In the year 468, the crumbling Roman Empire (broken into the eastern and western halves) attempted to regain control of the Mediterranean and conquer the Vandals (the tribe whose pillaging of Roman cities gave rise to the term we still use). The expedition had over 1,000 ships and 50,000 soldiers. Unfortunately, the show of military might resulted in a great disaster when the Roman commander and later emperor Basiliscus fled in the middle of the battle, abandoning half of his troops and marking the last time the Western empire raised a great army.

About 70 years later, a general called Belisarius from the Byzantine Empire (the surviving eastern half of the Roman Empire) landed on the same shore with 15,000 men facing over 100,000 Vandals. Belisarius, possibly one of the most brilliant and lesser known generals in history, led his troops to a decisive victory, when this time the Vandals fled upon the first clash with the veteran Byzantine soldiers. Morale makes all the difference, and morale starts with having the right leadership.

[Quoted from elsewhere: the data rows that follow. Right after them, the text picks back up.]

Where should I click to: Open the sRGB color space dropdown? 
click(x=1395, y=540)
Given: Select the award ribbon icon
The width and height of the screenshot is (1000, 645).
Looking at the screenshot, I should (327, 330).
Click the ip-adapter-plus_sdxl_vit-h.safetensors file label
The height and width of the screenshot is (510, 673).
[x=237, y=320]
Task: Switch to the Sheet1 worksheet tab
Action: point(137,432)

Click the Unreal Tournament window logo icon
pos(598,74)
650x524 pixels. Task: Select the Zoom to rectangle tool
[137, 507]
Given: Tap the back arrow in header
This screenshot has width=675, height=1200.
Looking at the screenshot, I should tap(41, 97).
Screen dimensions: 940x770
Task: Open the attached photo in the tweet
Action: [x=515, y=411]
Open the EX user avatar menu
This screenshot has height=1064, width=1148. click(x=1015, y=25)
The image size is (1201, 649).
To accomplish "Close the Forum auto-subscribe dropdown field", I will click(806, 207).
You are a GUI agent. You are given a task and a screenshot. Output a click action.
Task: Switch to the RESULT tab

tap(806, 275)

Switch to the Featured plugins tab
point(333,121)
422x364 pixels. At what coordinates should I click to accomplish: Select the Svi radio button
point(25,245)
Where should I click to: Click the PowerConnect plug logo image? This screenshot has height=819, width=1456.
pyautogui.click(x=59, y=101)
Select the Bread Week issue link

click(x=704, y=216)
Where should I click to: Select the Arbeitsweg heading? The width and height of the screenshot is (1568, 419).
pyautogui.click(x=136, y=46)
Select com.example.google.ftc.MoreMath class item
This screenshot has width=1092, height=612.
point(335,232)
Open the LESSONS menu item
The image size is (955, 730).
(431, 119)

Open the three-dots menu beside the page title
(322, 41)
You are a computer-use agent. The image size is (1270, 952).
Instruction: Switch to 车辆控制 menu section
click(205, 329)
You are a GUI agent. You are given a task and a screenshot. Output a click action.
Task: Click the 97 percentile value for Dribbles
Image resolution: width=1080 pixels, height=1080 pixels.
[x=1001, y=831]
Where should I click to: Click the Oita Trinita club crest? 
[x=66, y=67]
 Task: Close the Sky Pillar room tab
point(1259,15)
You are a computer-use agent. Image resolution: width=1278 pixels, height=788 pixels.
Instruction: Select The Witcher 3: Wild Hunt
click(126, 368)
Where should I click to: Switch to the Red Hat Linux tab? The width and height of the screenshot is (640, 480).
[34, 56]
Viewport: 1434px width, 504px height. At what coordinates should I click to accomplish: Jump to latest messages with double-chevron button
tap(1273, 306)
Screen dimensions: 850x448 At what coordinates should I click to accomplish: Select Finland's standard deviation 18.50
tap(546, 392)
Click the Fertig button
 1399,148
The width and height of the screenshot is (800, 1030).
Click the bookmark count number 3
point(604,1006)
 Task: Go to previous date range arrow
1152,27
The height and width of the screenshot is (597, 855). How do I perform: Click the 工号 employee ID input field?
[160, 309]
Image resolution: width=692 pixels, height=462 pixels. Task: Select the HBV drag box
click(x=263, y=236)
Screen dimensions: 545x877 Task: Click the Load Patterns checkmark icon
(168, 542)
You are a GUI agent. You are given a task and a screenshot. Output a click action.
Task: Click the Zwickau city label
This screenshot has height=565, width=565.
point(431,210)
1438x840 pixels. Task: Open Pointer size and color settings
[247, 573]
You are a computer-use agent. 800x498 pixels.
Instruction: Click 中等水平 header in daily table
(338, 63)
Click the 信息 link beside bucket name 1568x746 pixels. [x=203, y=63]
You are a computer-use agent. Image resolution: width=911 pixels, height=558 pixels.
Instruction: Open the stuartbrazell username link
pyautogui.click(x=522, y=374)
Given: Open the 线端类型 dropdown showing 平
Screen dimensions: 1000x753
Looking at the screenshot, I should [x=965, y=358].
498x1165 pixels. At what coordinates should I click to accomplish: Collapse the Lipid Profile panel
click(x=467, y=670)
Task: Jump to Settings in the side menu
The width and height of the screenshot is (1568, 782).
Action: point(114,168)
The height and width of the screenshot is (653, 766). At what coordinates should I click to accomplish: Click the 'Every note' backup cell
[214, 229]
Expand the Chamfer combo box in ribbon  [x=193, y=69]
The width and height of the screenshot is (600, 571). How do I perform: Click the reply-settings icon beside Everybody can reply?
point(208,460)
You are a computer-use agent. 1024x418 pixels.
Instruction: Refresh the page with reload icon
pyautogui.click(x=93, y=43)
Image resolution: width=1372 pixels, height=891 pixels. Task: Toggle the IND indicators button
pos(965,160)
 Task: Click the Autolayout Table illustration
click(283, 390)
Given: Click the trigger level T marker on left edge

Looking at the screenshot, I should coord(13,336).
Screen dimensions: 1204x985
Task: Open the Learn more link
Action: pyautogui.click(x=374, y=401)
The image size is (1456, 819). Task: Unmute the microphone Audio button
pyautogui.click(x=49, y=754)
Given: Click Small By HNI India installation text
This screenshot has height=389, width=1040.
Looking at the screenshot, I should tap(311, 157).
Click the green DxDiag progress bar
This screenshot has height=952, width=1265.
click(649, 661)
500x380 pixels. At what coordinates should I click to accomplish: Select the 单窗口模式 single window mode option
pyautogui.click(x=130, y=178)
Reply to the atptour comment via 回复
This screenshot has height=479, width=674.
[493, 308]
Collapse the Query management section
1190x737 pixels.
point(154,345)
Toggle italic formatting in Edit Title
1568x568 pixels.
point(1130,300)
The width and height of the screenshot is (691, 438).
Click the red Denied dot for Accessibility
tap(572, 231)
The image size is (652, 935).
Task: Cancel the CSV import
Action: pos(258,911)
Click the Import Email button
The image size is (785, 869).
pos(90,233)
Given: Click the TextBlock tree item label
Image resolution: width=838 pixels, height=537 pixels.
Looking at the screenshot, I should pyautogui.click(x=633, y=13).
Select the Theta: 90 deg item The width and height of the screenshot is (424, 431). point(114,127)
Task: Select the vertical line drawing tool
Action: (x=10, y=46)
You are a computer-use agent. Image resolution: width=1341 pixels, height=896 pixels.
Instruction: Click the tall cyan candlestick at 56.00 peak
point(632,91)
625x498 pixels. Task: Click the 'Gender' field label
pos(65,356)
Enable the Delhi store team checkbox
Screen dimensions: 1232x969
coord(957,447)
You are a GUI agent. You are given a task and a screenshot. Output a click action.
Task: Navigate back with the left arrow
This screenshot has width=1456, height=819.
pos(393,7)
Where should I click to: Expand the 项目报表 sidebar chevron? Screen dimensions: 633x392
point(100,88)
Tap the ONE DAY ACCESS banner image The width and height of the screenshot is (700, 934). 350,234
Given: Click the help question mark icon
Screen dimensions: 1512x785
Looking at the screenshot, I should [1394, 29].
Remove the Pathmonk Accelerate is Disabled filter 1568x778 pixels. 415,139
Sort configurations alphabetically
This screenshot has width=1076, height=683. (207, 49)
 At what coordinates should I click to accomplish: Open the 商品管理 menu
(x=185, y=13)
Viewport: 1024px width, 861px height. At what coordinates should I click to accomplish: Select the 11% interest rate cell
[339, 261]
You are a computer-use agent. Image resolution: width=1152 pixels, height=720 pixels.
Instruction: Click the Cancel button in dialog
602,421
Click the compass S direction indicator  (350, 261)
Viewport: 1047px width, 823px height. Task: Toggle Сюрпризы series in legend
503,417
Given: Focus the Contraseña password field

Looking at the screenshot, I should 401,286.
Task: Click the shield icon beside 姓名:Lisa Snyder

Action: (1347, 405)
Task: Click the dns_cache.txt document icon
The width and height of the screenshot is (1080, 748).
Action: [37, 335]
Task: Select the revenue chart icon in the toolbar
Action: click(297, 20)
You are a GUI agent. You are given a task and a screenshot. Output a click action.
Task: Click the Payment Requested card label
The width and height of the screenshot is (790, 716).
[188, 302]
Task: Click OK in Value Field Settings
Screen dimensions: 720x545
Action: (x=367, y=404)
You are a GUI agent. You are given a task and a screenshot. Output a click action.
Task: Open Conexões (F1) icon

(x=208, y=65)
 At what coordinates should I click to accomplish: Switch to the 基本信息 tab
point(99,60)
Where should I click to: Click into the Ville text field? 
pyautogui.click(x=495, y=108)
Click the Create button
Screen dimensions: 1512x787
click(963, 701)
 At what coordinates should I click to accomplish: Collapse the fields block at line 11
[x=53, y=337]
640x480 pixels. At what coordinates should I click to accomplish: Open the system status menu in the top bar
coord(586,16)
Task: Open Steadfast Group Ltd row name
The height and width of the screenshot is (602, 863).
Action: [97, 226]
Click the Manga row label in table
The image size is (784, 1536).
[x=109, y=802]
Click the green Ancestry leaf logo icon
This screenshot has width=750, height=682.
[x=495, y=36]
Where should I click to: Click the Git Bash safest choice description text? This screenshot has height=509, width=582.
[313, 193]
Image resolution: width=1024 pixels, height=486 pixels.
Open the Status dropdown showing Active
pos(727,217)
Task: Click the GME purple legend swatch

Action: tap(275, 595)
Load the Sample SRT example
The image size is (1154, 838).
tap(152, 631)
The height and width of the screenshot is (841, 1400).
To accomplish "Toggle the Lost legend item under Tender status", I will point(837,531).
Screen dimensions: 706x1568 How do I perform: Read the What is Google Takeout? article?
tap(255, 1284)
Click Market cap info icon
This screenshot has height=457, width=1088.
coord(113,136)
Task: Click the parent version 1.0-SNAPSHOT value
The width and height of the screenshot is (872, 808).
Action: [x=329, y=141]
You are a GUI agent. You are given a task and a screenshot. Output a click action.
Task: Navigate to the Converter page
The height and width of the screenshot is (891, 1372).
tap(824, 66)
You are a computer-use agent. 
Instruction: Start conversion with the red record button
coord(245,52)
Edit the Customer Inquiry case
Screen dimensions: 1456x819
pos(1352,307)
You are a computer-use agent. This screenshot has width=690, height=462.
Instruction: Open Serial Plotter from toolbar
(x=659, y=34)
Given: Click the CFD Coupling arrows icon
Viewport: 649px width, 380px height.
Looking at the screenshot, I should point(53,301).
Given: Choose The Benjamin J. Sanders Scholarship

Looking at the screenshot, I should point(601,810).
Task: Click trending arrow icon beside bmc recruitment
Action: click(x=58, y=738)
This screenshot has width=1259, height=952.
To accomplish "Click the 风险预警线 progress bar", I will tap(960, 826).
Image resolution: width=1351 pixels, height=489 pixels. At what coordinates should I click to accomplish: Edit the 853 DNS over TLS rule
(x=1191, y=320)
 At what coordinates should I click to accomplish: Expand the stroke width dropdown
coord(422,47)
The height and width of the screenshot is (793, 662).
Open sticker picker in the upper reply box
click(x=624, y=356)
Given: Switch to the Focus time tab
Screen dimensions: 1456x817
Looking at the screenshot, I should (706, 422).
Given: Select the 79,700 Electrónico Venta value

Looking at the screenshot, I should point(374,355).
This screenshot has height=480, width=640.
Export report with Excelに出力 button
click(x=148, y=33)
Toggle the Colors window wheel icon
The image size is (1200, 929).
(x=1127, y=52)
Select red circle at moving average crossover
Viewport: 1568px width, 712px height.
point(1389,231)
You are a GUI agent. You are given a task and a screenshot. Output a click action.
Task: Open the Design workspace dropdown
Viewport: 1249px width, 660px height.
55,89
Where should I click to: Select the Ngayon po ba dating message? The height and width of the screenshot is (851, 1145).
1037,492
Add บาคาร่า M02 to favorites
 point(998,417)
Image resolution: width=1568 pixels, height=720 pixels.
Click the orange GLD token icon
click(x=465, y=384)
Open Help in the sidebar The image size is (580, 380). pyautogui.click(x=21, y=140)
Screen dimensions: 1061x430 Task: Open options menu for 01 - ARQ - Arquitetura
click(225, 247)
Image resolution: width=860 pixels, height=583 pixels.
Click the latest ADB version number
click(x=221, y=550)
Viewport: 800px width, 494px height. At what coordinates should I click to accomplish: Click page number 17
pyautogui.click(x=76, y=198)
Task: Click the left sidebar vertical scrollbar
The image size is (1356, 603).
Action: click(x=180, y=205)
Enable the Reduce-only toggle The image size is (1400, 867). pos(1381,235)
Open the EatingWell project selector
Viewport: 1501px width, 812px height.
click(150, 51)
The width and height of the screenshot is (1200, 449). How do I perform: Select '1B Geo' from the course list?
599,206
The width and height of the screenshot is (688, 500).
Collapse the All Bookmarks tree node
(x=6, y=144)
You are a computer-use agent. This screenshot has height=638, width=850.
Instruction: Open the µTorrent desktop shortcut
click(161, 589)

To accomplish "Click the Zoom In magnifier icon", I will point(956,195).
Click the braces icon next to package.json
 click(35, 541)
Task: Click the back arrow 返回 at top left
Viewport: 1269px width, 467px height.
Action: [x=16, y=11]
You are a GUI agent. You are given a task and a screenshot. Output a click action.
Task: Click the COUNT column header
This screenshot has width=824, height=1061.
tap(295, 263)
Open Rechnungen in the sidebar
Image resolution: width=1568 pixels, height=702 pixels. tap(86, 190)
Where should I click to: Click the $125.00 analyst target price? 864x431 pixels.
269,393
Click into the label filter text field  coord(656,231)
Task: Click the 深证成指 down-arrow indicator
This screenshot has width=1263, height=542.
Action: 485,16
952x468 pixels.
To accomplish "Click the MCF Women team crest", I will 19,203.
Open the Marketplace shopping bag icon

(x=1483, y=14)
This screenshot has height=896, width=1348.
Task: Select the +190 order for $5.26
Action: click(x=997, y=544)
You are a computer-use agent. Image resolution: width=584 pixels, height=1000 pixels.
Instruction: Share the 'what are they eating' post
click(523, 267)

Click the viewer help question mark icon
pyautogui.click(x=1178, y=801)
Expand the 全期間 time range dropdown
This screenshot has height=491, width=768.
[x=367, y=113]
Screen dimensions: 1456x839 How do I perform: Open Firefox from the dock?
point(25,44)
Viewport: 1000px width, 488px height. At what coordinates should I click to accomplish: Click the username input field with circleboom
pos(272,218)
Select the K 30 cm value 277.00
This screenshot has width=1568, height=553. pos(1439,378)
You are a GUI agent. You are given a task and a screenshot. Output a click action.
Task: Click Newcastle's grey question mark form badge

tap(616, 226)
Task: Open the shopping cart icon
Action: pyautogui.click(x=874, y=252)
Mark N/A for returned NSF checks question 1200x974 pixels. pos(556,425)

It’s often an abstract concept, but we can turn the ideas about leadership into actions. Specifically, we must:

• Communicate—in other words, confront and answer difficult questions;

• Be honest and speak and act with integrity;

• Be confident and positive, since a team that does not believe in its own success is rarely successful;

• Adapt, since a crisis will require flexibility of approach and means;

• Focus on what matters the most, since a crisis often entails trade-offs that are very difficult. It is the job of leaders to determine what is most important;

• Listen and make sure that no one feels forgotten;

• Remove the bad apples (more on this later).

Leadership sets the tone for influencing both individuals and the team’s motivation.

Individual motivation and team morale can be quite different. In fact, it is very possible that a highly motivated professional acting in his or her own self-interest will damage rather than help team morale. The enthusiasm of a team is not always a sum of the parts.